### DATA FOR THIS EXERCISE ###

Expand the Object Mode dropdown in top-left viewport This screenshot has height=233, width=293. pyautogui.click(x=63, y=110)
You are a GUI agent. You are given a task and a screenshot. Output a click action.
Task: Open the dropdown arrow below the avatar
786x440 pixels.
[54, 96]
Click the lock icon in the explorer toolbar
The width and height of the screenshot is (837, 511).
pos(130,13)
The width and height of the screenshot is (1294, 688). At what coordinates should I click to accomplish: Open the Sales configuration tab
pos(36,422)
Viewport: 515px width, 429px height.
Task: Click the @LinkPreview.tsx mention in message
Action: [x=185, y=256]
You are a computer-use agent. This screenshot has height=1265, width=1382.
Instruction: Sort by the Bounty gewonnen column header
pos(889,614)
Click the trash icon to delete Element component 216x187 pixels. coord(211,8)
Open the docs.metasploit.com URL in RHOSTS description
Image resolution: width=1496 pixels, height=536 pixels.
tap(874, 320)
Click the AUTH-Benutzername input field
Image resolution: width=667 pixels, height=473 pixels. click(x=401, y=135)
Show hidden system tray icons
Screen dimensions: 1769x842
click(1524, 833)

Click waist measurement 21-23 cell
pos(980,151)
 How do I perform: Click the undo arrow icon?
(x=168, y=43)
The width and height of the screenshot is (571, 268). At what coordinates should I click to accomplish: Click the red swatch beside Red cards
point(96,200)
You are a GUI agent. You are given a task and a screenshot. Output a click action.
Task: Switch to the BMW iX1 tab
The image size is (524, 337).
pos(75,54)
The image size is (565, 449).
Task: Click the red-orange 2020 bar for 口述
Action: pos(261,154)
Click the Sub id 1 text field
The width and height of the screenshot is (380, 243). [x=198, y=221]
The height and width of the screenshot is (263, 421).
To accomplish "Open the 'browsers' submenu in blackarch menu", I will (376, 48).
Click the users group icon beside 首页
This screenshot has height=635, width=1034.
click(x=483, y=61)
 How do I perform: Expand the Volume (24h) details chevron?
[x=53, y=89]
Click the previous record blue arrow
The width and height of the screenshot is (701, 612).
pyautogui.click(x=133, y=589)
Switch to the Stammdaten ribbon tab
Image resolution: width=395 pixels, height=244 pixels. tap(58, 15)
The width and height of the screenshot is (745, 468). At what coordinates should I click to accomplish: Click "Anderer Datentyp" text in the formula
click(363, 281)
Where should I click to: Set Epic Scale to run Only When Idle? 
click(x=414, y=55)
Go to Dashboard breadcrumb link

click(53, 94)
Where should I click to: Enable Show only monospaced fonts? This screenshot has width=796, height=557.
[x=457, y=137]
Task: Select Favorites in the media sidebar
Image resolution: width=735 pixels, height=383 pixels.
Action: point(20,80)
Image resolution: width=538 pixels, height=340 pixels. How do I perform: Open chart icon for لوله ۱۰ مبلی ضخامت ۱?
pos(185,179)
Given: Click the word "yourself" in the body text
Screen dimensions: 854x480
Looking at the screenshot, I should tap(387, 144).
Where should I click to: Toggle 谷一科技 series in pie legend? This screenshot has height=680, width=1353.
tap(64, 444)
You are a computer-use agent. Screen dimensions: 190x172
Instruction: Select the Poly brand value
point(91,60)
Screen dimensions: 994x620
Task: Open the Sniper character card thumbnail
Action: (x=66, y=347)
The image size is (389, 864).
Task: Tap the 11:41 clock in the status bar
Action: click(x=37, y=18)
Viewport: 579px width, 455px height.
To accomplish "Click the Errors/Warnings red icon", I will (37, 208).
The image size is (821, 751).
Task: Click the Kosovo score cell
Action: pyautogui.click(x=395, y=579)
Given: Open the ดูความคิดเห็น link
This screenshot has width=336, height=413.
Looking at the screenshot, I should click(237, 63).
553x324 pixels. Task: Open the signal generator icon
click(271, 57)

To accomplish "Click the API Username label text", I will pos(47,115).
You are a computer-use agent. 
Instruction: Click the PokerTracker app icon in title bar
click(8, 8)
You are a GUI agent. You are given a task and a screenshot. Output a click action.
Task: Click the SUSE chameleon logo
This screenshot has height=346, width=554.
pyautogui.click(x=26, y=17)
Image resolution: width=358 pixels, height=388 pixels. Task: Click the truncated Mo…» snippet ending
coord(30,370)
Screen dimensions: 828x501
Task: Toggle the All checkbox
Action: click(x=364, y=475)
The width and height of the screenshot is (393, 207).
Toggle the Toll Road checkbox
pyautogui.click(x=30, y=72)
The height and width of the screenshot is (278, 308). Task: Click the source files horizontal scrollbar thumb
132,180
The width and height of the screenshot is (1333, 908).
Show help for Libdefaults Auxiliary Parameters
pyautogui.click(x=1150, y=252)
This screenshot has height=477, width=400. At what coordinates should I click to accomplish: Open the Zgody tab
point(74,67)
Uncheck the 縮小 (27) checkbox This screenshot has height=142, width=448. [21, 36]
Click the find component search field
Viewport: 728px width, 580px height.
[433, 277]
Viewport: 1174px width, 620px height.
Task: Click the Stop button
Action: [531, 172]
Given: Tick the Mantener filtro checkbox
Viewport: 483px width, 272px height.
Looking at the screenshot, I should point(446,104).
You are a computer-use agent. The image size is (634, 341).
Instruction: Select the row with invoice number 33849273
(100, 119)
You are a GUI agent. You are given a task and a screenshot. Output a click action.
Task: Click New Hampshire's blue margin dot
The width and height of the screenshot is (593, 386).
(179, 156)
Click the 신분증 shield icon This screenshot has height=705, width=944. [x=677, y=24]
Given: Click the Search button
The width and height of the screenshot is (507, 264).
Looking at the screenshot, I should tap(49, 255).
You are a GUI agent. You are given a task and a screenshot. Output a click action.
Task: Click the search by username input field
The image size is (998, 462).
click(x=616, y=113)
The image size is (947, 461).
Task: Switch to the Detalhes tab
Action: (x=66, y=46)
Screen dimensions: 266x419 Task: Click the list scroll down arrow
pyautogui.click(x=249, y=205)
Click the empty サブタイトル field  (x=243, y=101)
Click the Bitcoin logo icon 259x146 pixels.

###

**ACTIVITY**
Every line with "computer" in it should be copied from the entries.

**EXERCISE OUTPUT**
You are a computer-use agent. This screenshot has height=1265, width=1382.
You are a computer-use agent. Screen dimensions: 190x172
You are a computer-use agent. 
You are a computer-use agent. The image size is (634, 341).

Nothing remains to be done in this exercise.